GIVEN RECORDS below:

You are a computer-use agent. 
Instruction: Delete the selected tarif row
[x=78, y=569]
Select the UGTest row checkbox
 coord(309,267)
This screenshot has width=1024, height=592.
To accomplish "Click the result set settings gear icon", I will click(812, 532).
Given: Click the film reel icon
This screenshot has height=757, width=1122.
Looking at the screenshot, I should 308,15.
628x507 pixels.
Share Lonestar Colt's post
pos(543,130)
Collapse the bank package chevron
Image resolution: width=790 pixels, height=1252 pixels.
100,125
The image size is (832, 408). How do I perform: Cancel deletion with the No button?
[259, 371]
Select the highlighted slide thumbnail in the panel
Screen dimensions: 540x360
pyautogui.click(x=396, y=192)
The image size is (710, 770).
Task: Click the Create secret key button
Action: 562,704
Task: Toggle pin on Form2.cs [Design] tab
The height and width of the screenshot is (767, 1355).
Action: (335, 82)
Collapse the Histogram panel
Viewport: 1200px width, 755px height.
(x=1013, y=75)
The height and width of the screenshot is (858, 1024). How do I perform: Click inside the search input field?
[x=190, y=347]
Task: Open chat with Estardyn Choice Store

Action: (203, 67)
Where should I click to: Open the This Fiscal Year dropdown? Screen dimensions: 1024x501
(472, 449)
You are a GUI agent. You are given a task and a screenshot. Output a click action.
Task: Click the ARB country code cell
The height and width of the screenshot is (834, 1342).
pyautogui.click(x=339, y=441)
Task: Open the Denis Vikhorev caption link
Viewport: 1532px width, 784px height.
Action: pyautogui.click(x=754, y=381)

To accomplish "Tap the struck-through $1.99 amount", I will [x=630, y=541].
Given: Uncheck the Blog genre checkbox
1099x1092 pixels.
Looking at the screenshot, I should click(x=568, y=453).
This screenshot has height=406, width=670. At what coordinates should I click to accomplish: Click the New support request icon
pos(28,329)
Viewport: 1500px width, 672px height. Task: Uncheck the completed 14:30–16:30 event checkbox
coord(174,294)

End of GIVEN RECORDS.

Copy all the data. Match it exactly.

> **TASK RESULT**:
You are a computer-use agent. 
Instruction: Delete the selected tarif row
[x=78, y=569]
Select the UGTest row checkbox
 coord(309,267)
This screenshot has width=1024, height=592.
To accomplish "Click the result set settings gear icon", I will click(812, 532).
Given: Click the film reel icon
This screenshot has height=757, width=1122.
Looking at the screenshot, I should 308,15.
628x507 pixels.
Share Lonestar Colt's post
pos(543,130)
Collapse the bank package chevron
Image resolution: width=790 pixels, height=1252 pixels.
100,125
The image size is (832, 408). How do I perform: Cancel deletion with the No button?
[259, 371]
Select the highlighted slide thumbnail in the panel
Screen dimensions: 540x360
pyautogui.click(x=396, y=192)
The image size is (710, 770).
Task: Click the Create secret key button
Action: 562,704
Task: Toggle pin on Form2.cs [Design] tab
The height and width of the screenshot is (767, 1355).
Action: (335, 82)
Collapse the Histogram panel
Viewport: 1200px width, 755px height.
(x=1013, y=75)
The height and width of the screenshot is (858, 1024). How do I perform: Click inside the search input field?
[x=190, y=347]
Task: Open chat with Estardyn Choice Store

Action: (203, 67)
Where should I click to: Open the This Fiscal Year dropdown? Screen dimensions: 1024x501
(472, 449)
You are a GUI agent. You are given a task and a screenshot. Output a click action.
Task: Click the ARB country code cell
The height and width of the screenshot is (834, 1342).
pyautogui.click(x=339, y=441)
Task: Open the Denis Vikhorev caption link
Viewport: 1532px width, 784px height.
Action: pyautogui.click(x=754, y=381)

To accomplish "Tap the struck-through $1.99 amount", I will [x=630, y=541].
Given: Uncheck the Blog genre checkbox
1099x1092 pixels.
Looking at the screenshot, I should click(x=568, y=453).
This screenshot has height=406, width=670. At what coordinates should I click to accomplish: Click the New support request icon
pos(28,329)
Viewport: 1500px width, 672px height. Task: Uncheck the completed 14:30–16:30 event checkbox
coord(174,294)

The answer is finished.